| Provided material |
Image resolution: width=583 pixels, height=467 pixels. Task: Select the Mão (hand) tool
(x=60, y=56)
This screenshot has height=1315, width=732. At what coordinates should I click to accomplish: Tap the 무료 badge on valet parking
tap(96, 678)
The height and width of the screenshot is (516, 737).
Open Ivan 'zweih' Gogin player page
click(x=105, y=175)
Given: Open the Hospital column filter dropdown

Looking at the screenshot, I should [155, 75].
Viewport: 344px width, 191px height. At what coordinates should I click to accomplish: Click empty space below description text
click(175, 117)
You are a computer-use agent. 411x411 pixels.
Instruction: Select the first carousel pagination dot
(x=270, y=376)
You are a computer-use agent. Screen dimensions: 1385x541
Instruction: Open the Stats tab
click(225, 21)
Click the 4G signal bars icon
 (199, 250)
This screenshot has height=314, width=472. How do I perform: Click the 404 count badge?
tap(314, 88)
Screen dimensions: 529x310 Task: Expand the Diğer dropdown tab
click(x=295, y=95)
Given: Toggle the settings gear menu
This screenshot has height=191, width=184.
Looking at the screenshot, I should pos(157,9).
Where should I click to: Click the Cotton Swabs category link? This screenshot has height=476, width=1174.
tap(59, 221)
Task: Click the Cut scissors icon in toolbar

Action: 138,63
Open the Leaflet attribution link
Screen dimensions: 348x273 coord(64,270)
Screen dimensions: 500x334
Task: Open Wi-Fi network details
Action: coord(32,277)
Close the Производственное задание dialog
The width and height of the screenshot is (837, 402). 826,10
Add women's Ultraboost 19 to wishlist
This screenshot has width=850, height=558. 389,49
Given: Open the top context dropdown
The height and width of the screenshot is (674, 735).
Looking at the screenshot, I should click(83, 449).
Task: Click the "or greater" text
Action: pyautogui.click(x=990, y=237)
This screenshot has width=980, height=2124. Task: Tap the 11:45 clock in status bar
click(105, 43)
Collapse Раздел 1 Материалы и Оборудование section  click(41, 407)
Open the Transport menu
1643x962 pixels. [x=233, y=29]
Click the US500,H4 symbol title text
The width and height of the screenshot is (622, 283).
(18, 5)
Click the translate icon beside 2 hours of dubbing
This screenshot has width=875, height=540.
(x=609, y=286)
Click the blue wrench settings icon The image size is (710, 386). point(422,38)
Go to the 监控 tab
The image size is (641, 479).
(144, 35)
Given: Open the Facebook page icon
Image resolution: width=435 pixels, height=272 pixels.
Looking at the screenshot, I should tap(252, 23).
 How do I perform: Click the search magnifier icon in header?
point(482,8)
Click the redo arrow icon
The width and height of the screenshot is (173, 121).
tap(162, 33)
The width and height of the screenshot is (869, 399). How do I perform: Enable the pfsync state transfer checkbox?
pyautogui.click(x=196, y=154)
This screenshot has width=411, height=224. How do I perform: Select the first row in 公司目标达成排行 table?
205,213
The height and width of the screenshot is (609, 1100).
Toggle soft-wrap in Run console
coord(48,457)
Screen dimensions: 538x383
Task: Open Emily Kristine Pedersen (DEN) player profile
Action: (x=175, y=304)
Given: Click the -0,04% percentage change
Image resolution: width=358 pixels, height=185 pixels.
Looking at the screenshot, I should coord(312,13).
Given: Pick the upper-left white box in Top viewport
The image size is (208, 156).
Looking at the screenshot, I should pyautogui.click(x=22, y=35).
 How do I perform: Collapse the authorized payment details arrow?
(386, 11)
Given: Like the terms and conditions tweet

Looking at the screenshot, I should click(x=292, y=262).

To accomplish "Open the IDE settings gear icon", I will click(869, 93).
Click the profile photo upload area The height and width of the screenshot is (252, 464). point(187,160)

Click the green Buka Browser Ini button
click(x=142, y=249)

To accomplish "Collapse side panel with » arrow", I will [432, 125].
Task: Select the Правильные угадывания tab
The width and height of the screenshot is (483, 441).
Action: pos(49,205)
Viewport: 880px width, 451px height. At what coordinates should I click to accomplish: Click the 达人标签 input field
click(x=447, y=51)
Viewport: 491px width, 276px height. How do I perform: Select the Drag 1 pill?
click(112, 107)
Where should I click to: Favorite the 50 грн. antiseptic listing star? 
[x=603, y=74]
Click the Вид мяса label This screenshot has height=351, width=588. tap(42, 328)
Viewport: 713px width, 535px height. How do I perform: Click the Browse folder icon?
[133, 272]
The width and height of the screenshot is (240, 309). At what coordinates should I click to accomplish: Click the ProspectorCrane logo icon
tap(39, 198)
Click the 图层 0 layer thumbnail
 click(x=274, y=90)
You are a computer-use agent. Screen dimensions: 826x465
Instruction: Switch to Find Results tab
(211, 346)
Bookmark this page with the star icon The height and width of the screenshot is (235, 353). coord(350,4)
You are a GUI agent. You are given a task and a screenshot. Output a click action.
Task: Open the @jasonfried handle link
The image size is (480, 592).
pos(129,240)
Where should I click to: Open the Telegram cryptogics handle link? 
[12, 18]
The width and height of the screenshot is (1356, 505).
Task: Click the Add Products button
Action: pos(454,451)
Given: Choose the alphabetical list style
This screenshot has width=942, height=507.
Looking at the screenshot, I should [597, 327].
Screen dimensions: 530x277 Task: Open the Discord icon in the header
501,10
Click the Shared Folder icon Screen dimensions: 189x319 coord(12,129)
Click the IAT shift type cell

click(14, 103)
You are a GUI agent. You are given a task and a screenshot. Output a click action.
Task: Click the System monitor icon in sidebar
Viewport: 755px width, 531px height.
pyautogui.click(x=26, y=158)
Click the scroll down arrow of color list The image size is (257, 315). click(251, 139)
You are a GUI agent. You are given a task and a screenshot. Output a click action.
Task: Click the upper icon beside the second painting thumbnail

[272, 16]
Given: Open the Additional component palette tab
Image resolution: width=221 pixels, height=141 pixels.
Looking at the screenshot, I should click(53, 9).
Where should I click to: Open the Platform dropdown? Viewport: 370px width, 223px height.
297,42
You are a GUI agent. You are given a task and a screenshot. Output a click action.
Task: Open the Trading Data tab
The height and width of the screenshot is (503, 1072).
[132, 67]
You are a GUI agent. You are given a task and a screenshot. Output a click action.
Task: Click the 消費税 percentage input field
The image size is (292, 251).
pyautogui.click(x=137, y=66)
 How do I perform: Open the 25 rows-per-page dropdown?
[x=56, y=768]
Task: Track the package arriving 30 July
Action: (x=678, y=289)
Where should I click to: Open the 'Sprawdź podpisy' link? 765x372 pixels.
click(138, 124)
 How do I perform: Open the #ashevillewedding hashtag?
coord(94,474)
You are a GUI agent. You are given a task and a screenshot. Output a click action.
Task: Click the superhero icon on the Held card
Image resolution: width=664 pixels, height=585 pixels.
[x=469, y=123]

| Exercise brief |
The data must be duplicated exactly, with nothing left out.

| Solution for this task |
Image resolution: width=583 pixels, height=467 pixels. Task: Select the Mão (hand) tool
(x=60, y=56)
This screenshot has height=1315, width=732. At what coordinates should I click to accomplish: Tap the 무료 badge on valet parking
tap(96, 678)
The height and width of the screenshot is (516, 737).
Open Ivan 'zweih' Gogin player page
click(x=105, y=175)
Given: Open the Hospital column filter dropdown

Looking at the screenshot, I should [155, 75].
Viewport: 344px width, 191px height. At what coordinates should I click to accomplish: Click empty space below description text
click(175, 117)
You are a computer-use agent. 411x411 pixels.
Instruction: Select the first carousel pagination dot
(x=270, y=376)
You are a computer-use agent. Screen dimensions: 1385x541
Instruction: Open the Stats tab
click(225, 21)
Click the 4G signal bars icon
 (199, 250)
This screenshot has height=314, width=472. How do I perform: Click the 404 count badge?
tap(314, 88)
Screen dimensions: 529x310 Task: Expand the Diğer dropdown tab
click(x=295, y=95)
Given: Toggle the settings gear menu
This screenshot has height=191, width=184.
Looking at the screenshot, I should pos(157,9).
Where should I click to: Click the Cotton Swabs category link? This screenshot has height=476, width=1174.
tap(59, 221)
Task: Click the Cut scissors icon in toolbar

Action: 138,63
Open the Leaflet attribution link
Screen dimensions: 348x273 coord(64,270)
Screen dimensions: 500x334
Task: Open Wi-Fi network details
Action: coord(32,277)
Close the Производственное задание dialog
The width and height of the screenshot is (837, 402). 826,10
Add women's Ultraboost 19 to wishlist
This screenshot has width=850, height=558. 389,49
Given: Open the top context dropdown
The height and width of the screenshot is (674, 735).
Looking at the screenshot, I should click(83, 449).
Task: Click the "or greater" text
Action: pyautogui.click(x=990, y=237)
This screenshot has width=980, height=2124. Task: Tap the 11:45 clock in status bar
click(105, 43)
Collapse Раздел 1 Материалы и Оборудование section  click(41, 407)
Open the Transport menu
1643x962 pixels. [x=233, y=29]
Click the US500,H4 symbol title text
The width and height of the screenshot is (622, 283).
(18, 5)
Click the translate icon beside 2 hours of dubbing
This screenshot has width=875, height=540.
(x=609, y=286)
Click the blue wrench settings icon The image size is (710, 386). point(422,38)
Go to the 监控 tab
The image size is (641, 479).
(144, 35)
Given: Open the Facebook page icon
Image resolution: width=435 pixels, height=272 pixels.
Looking at the screenshot, I should tap(252, 23).
 How do I perform: Click the search magnifier icon in header?
point(482,8)
Click the redo arrow icon
The width and height of the screenshot is (173, 121).
tap(162, 33)
The width and height of the screenshot is (869, 399). How do I perform: Enable the pfsync state transfer checkbox?
pyautogui.click(x=196, y=154)
This screenshot has width=411, height=224. How do I perform: Select the first row in 公司目标达成排行 table?
205,213
The height and width of the screenshot is (609, 1100).
Toggle soft-wrap in Run console
coord(48,457)
Screen dimensions: 538x383
Task: Open Emily Kristine Pedersen (DEN) player profile
Action: (x=175, y=304)
Given: Click the -0,04% percentage change
Image resolution: width=358 pixels, height=185 pixels.
Looking at the screenshot, I should coord(312,13).
Given: Pick the upper-left white box in Top viewport
The image size is (208, 156).
Looking at the screenshot, I should pyautogui.click(x=22, y=35).
 How do I perform: Collapse the authorized payment details arrow?
(386, 11)
Given: Like the terms and conditions tweet

Looking at the screenshot, I should click(x=292, y=262).

To accomplish "Open the IDE settings gear icon", I will click(869, 93).
Click the profile photo upload area The height and width of the screenshot is (252, 464). point(187,160)

Click the green Buka Browser Ini button
click(x=142, y=249)

To accomplish "Collapse side panel with » arrow", I will [432, 125].
Task: Select the Правильные угадывания tab
The width and height of the screenshot is (483, 441).
Action: pos(49,205)
Viewport: 880px width, 451px height. At what coordinates should I click to accomplish: Click the 达人标签 input field
click(x=447, y=51)
Viewport: 491px width, 276px height. How do I perform: Select the Drag 1 pill?
click(112, 107)
Where should I click to: Favorite the 50 грн. antiseptic listing star? 
[x=603, y=74]
Click the Вид мяса label This screenshot has height=351, width=588. tap(42, 328)
Viewport: 713px width, 535px height. How do I perform: Click the Browse folder icon?
[133, 272]
The width and height of the screenshot is (240, 309). At what coordinates should I click to accomplish: Click the ProspectorCrane logo icon
tap(39, 198)
Click the 图层 0 layer thumbnail
 click(x=274, y=90)
You are a computer-use agent. Screen dimensions: 826x465
Instruction: Switch to Find Results tab
(211, 346)
Bookmark this page with the star icon The height and width of the screenshot is (235, 353). coord(350,4)
You are a GUI agent. You are given a task and a screenshot. Output a click action.
Task: Open the @jasonfried handle link
The image size is (480, 592).
pos(129,240)
Where should I click to: Open the Telegram cryptogics handle link? 
[12, 18]
The width and height of the screenshot is (1356, 505).
Task: Click the Add Products button
Action: pos(454,451)
Given: Choose the alphabetical list style
This screenshot has width=942, height=507.
Looking at the screenshot, I should [597, 327].
Screen dimensions: 530x277 Task: Open the Discord icon in the header
501,10
Click the Shared Folder icon Screen dimensions: 189x319 coord(12,129)
Click the IAT shift type cell

click(14, 103)
You are a GUI agent. You are given a task and a screenshot. Output a click action.
Task: Click the System monitor icon in sidebar
Viewport: 755px width, 531px height.
pyautogui.click(x=26, y=158)
Click the scroll down arrow of color list The image size is (257, 315). click(251, 139)
You are a GUI agent. You are given a task and a screenshot. Output a click action.
Task: Click the upper icon beside the second painting thumbnail

[272, 16]
Given: Open the Additional component palette tab
Image resolution: width=221 pixels, height=141 pixels.
Looking at the screenshot, I should click(53, 9).
Where should I click to: Open the Platform dropdown? Viewport: 370px width, 223px height.
297,42
You are a GUI agent. You are given a task and a screenshot. Output a click action.
Task: Open the Trading Data tab
The height and width of the screenshot is (503, 1072).
[132, 67]
You are a GUI agent. You are given a task and a screenshot. Output a click action.
Task: Click the 消費税 percentage input field
The image size is (292, 251).
pyautogui.click(x=137, y=66)
 How do I perform: Open the 25 rows-per-page dropdown?
[x=56, y=768]
Task: Track the package arriving 30 July
Action: (x=678, y=289)
Where should I click to: Open the 'Sprawdź podpisy' link? 765x372 pixels.
click(138, 124)
 How do I perform: Open the #ashevillewedding hashtag?
coord(94,474)
You are a GUI agent. You are given a task and a screenshot. Output a click action.
Task: Click the superhero icon on the Held card
Image resolution: width=664 pixels, height=585 pixels.
[x=469, y=123]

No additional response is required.